Também são responsáveis pela rotação da tela desses aparelhos - quando você vira o dispositivo, a imagem vira junto.
Hoje, três em quatro celulares no mundo têm esse sensor.
A diversificação foi a forma que a empresa encontrou para garantir espaço no mercado global. Novos hábitos de transporte,
a ascensão do uso do carro elétrico e regras de emissões de poluentes cada vez mais rígidas - como na Alemanha, berço da
Bosch, que planeja tirar os carros a combustão das ruas - forçam gigantes do setor de autopeças a encontrar novas opções.
Se antes a pesquisa era centrada em mobilidade, bens de consumo, tecnologia industrial, energia e tecnologia predial,
agora os interesses são bem mais amplos. Mundialmente, 45 startups estão abrigadas na Bosch para pensar além do "core
business" - 12 já receberam o aval do board mundial e estão no programa de aceleração em parceria com a Universidade de
Berkeley. Dessas 12, quatro estão focadas em soluções para o agronegócio, todas no Brasil.
A prospecção teve início há cinco anos, por determinação da matriz. O alvo foram seus três maiores mercados em
desenvolvimento: Brasil, China e Índia. As subsidiárias deveriam fazer "qualquer coisa que a Bosch ainda não fizesse".
Cada país se voltou para dentro e buscou sua vocação. A China perseguiu tecnologias disruptivas para combater a poluição
do ar. Na Índia, os esforços foram para a área da saúde, sobretudo na prevenção de doenças oculares. Com orçamento
inicial extra de € 5 milhões ao ano, o Brasil criou seu "NBT", sigla para New Business Team. O novo time mergulhou em
estudos brasileiros, mapeando deficiências, especificidades, oportunidades. O agronegócio foi eleito como vocação óbvia -
mas há outras áreas de interesse, diz Botelho, como segurança, saúde e educação.
"No Chile, estamos atuando em busca de tecnologias para mineração. Na Argentina, vemos potencial para o agro também",
diz ele.
O projeto bovino veio quase que de imediato: um funcionário, de família pecuarista, trouxe a "dor" da pesagem do animal.
"Fiquei perplexo com a quantidade de bois no Brasil - 210 milhões de cabeças.
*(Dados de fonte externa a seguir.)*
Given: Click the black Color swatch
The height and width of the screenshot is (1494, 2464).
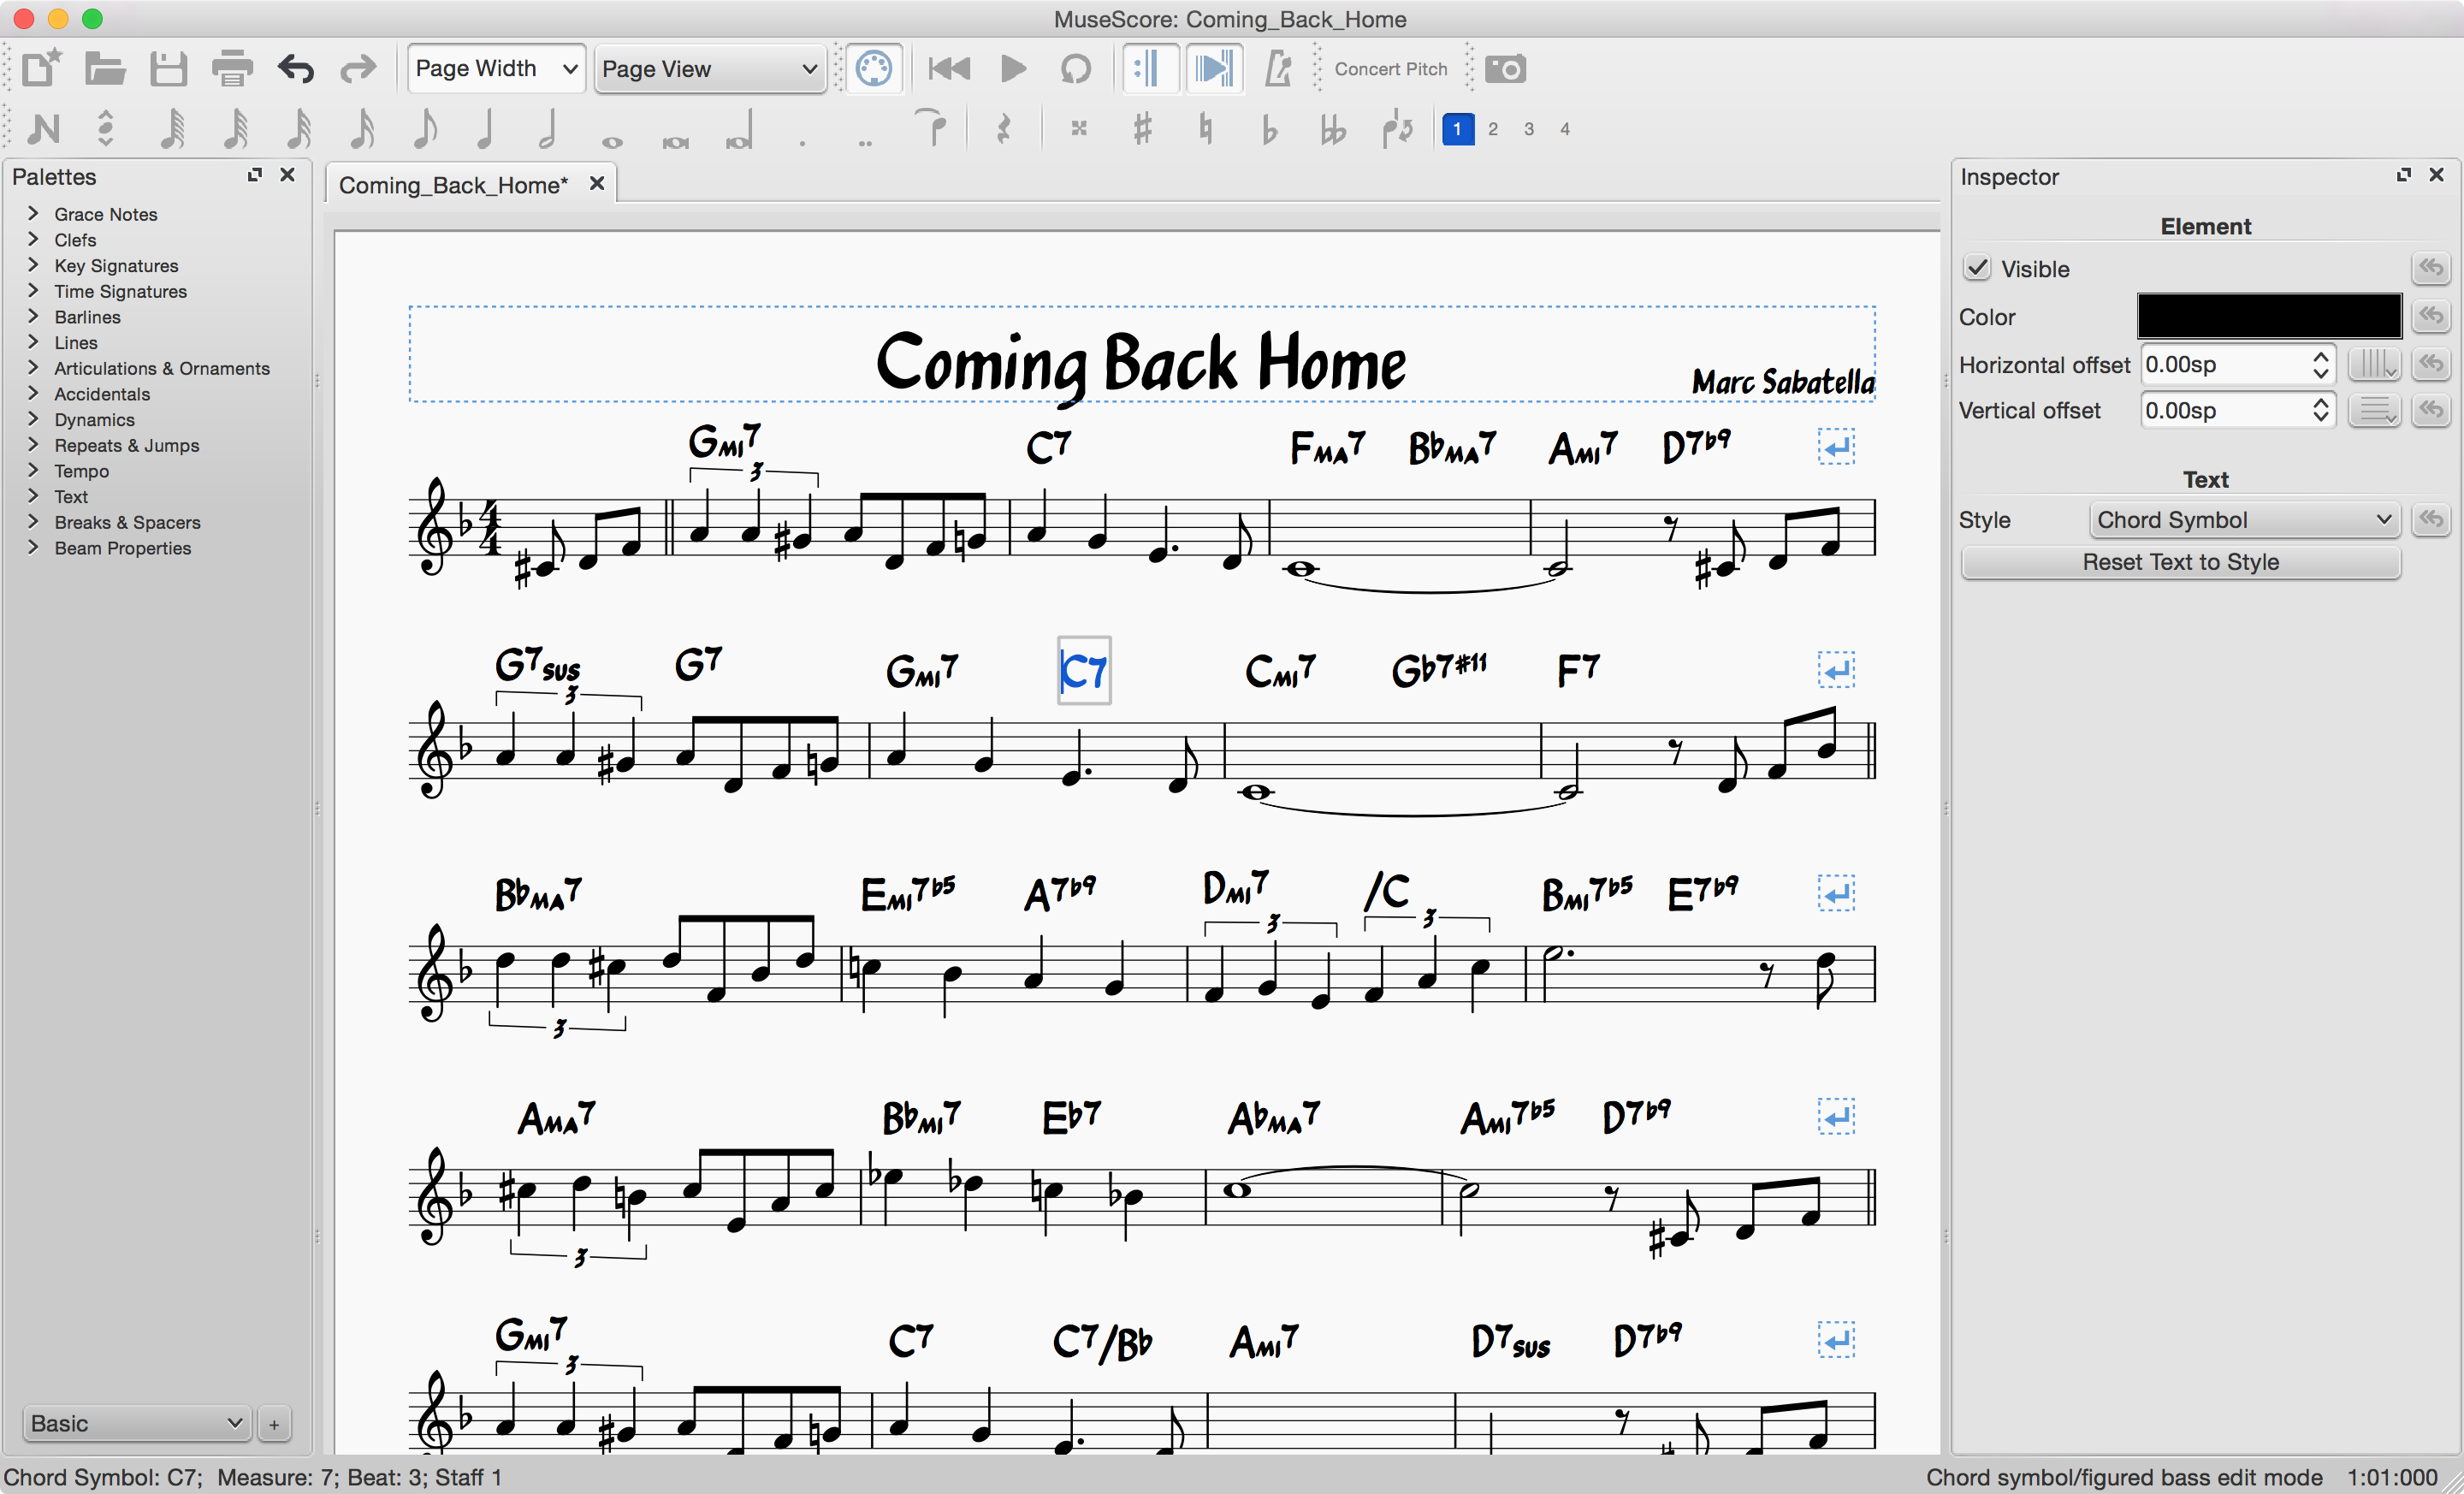Looking at the screenshot, I should (2268, 316).
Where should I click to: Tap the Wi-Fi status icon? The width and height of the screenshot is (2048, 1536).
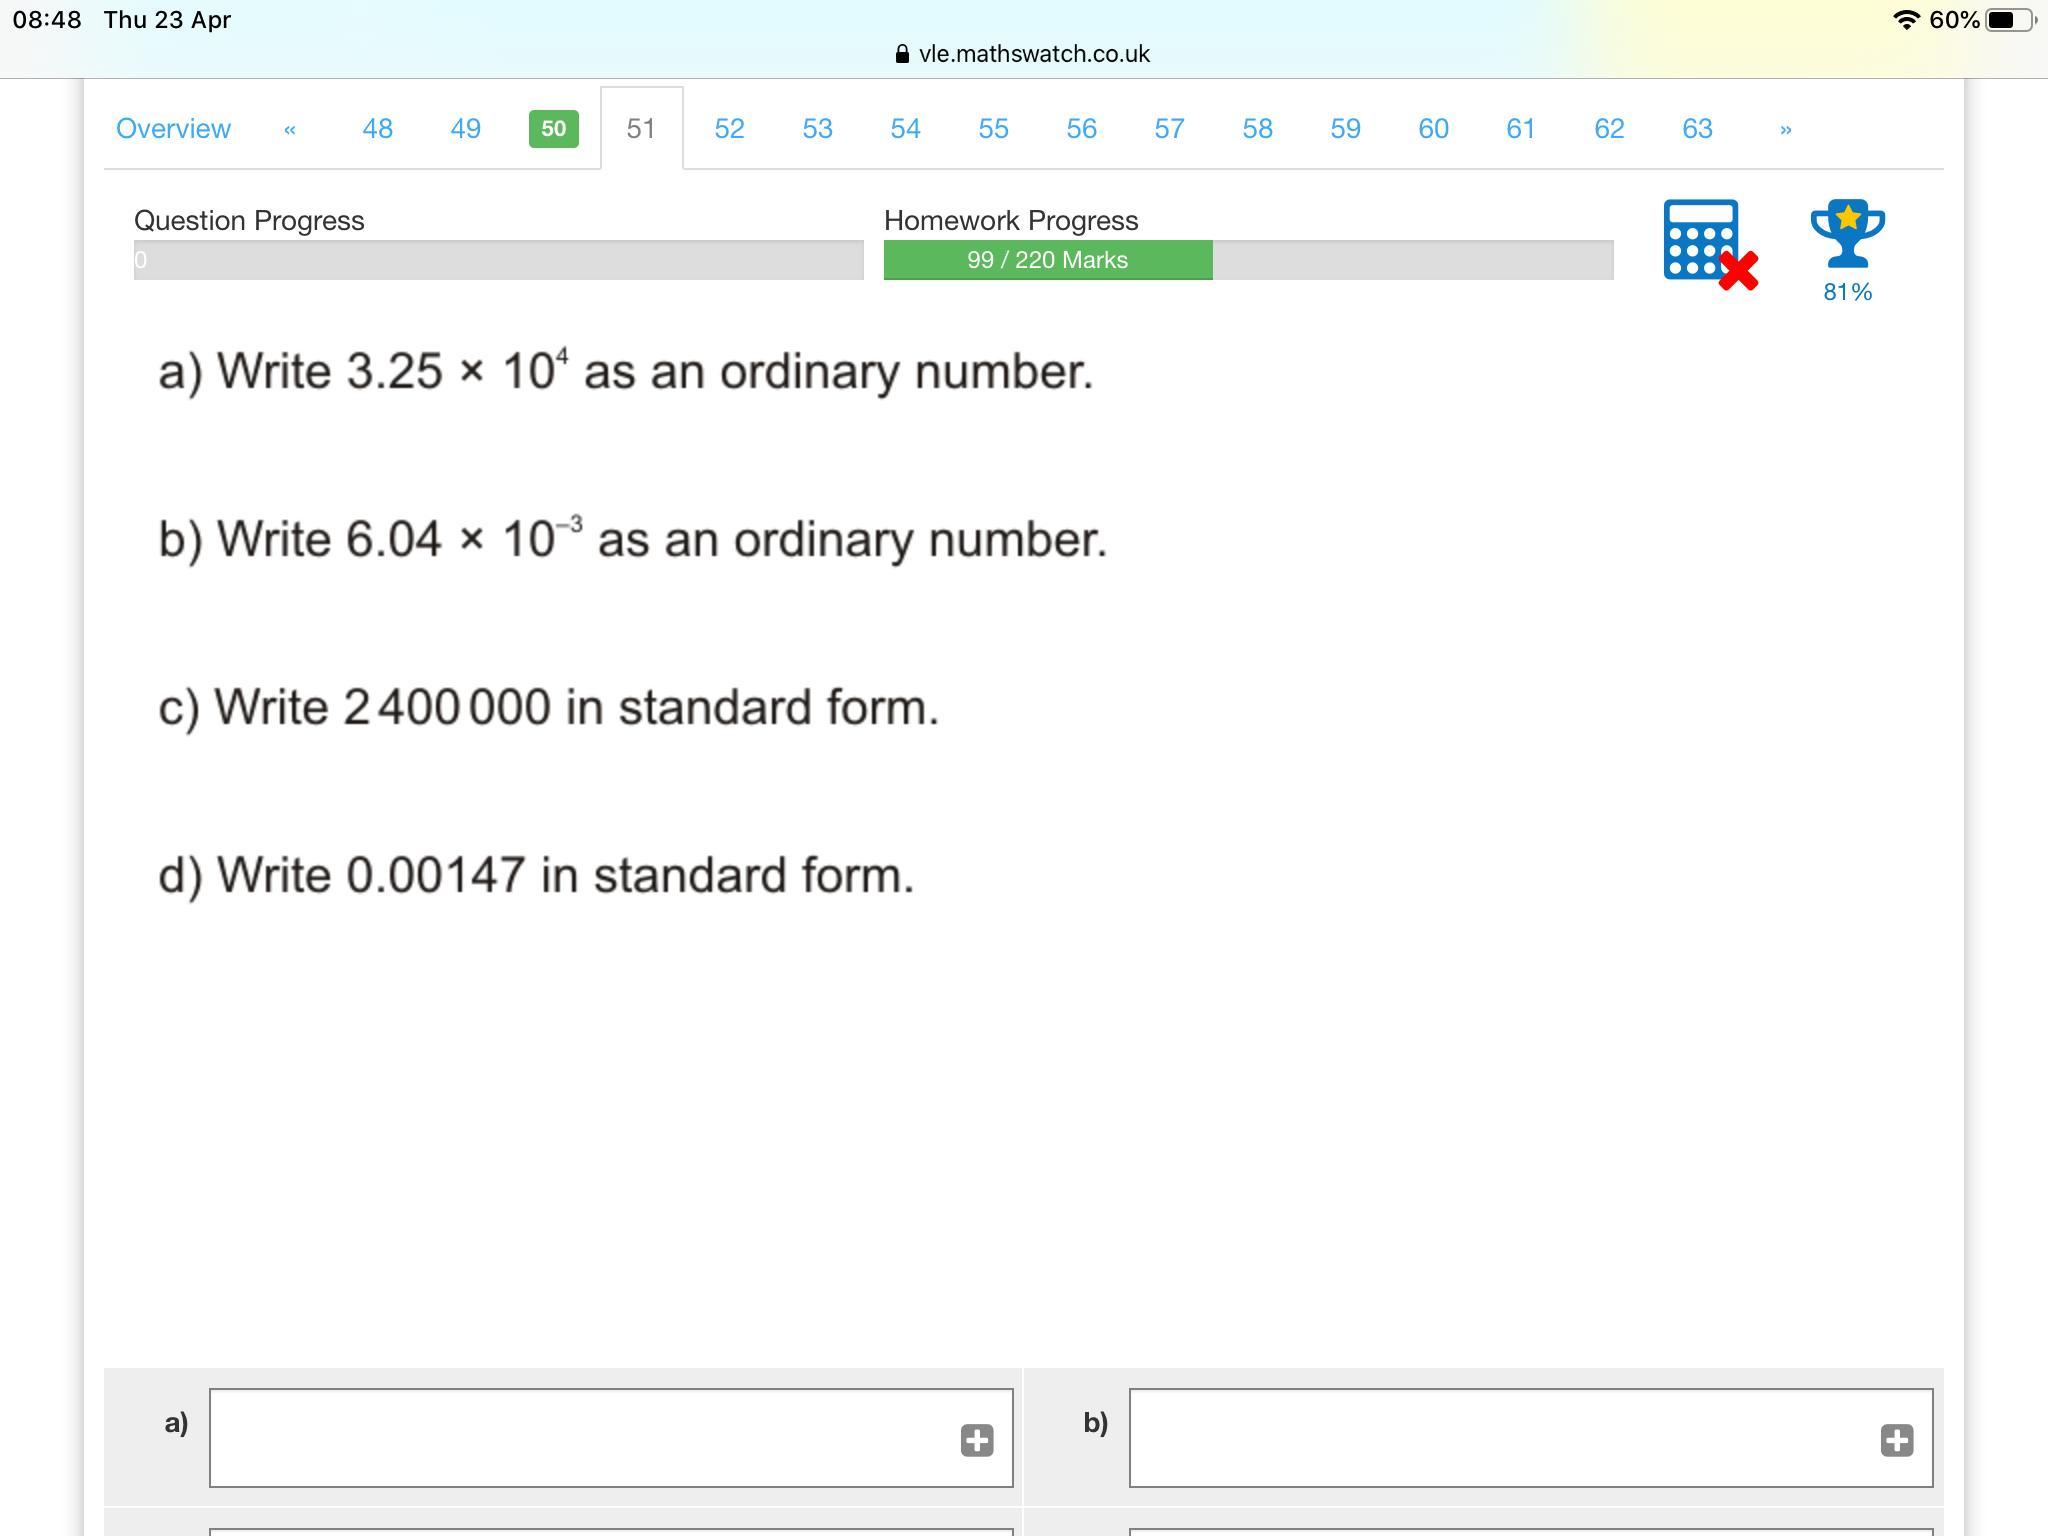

Pensei: como tiro US$ 1 de cada boi?", diz
Botelho, referindo-se ao potencial de negócio à mesa.
A Bosch tem pressa por resultados e espera que três dessas startups instaladas no Brasil se tornem comercialmente viáveis
até 2020. As outras três são de "alta densidade de inteligência" - o retorno irá demorar mais.
A pressa está ainda em um outro detalhe na Bosch: todas as startups estão ligadas à presidência. "Não posso colocar
startups na estrutura da empresa - imagina uma autorização de compra, quanto tempo levaria no processo tradicional?
Não dá. A rapidez é a única forma de grandes corporações terem sucesso nisso".